● What is required
Copy out the following records word for word, keeping every line as it stands.

● Provided data
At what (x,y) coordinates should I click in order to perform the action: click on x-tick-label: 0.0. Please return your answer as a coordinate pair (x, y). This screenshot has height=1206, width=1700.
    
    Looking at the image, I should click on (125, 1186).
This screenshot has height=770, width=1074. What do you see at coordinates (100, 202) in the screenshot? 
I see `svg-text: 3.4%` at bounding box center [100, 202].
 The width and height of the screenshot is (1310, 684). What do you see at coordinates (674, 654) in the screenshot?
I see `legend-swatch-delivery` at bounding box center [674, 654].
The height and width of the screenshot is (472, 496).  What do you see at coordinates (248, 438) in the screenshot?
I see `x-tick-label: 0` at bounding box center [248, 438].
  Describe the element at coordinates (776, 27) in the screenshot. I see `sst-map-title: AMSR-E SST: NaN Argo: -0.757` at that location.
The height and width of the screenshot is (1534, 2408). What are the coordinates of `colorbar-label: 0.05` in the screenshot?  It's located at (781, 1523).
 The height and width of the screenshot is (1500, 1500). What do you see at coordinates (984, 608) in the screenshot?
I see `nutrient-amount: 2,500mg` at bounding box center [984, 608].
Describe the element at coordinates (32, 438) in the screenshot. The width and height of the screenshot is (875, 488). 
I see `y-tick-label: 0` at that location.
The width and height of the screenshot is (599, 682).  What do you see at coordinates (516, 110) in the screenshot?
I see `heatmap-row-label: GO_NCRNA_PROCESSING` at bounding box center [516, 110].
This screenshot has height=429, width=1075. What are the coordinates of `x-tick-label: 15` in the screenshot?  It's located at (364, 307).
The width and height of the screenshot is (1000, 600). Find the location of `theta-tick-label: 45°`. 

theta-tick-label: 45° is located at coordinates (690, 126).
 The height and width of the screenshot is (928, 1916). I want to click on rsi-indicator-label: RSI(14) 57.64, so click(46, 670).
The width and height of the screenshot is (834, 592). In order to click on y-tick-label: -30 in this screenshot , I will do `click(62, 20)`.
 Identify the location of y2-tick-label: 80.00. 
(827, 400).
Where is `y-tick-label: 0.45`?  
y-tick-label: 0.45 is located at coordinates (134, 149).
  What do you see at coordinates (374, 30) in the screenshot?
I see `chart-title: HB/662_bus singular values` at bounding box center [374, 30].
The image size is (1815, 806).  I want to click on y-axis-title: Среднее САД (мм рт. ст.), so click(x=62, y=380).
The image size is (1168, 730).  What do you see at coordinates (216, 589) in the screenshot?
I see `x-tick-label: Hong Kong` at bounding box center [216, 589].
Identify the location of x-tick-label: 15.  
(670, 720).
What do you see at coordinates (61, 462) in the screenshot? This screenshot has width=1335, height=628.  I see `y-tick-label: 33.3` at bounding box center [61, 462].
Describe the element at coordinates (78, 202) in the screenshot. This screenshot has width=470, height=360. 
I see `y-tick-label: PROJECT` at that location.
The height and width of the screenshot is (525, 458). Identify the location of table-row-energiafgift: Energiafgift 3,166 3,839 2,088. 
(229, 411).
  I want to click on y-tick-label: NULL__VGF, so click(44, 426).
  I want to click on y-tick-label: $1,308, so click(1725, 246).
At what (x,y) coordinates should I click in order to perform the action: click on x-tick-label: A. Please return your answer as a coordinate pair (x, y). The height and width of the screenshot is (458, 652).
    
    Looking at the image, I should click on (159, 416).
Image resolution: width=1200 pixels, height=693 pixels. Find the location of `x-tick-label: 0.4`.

● Worked solution
At what (x,y) coordinates should I click in order to perform the action: click on x-tick-label: 0.0. Please return your answer as a coordinate pair (x, y). This screenshot has height=1206, width=1700.
    
    Looking at the image, I should click on (125, 1186).
This screenshot has height=770, width=1074. What do you see at coordinates (100, 202) in the screenshot? 
I see `svg-text: 3.4%` at bounding box center [100, 202].
 The width and height of the screenshot is (1310, 684). What do you see at coordinates (674, 654) in the screenshot?
I see `legend-swatch-delivery` at bounding box center [674, 654].
The height and width of the screenshot is (472, 496).  What do you see at coordinates (248, 438) in the screenshot?
I see `x-tick-label: 0` at bounding box center [248, 438].
  Describe the element at coordinates (776, 27) in the screenshot. I see `sst-map-title: AMSR-E SST: NaN Argo: -0.757` at that location.
The height and width of the screenshot is (1534, 2408). What are the coordinates of `colorbar-label: 0.05` in the screenshot?  It's located at (781, 1523).
 The height and width of the screenshot is (1500, 1500). What do you see at coordinates (984, 608) in the screenshot?
I see `nutrient-amount: 2,500mg` at bounding box center [984, 608].
Describe the element at coordinates (32, 438) in the screenshot. The width and height of the screenshot is (875, 488). 
I see `y-tick-label: 0` at that location.
The width and height of the screenshot is (599, 682).  What do you see at coordinates (516, 110) in the screenshot?
I see `heatmap-row-label: GO_NCRNA_PROCESSING` at bounding box center [516, 110].
This screenshot has height=429, width=1075. What are the coordinates of `x-tick-label: 15` in the screenshot?  It's located at (364, 307).
The width and height of the screenshot is (1000, 600). Find the location of `theta-tick-label: 45°`. 

theta-tick-label: 45° is located at coordinates (690, 126).
 The height and width of the screenshot is (928, 1916). I want to click on rsi-indicator-label: RSI(14) 57.64, so click(46, 670).
The width and height of the screenshot is (834, 592). In order to click on y-tick-label: -30 in this screenshot , I will do `click(62, 20)`.
 Identify the location of y2-tick-label: 80.00. 
(827, 400).
Where is `y-tick-label: 0.45`?  
y-tick-label: 0.45 is located at coordinates (134, 149).
  What do you see at coordinates (374, 30) in the screenshot?
I see `chart-title: HB/662_bus singular values` at bounding box center [374, 30].
The image size is (1815, 806).  I want to click on y-axis-title: Среднее САД (мм рт. ст.), so click(x=62, y=380).
The image size is (1168, 730).  What do you see at coordinates (216, 589) in the screenshot?
I see `x-tick-label: Hong Kong` at bounding box center [216, 589].
Identify the location of x-tick-label: 15.  
(670, 720).
What do you see at coordinates (61, 462) in the screenshot? This screenshot has width=1335, height=628.  I see `y-tick-label: 33.3` at bounding box center [61, 462].
Describe the element at coordinates (78, 202) in the screenshot. This screenshot has width=470, height=360. 
I see `y-tick-label: PROJECT` at that location.
The height and width of the screenshot is (525, 458). Identify the location of table-row-energiafgift: Energiafgift 3,166 3,839 2,088. 
(229, 411).
  I want to click on y-tick-label: NULL__VGF, so click(44, 426).
  I want to click on y-tick-label: $1,308, so click(1725, 246).
At what (x,y) coordinates should I click in order to perform the action: click on x-tick-label: A. Please return your answer as a coordinate pair (x, y). The height and width of the screenshot is (458, 652).
    
    Looking at the image, I should click on (159, 416).
Image resolution: width=1200 pixels, height=693 pixels. Find the location of `x-tick-label: 0.4`.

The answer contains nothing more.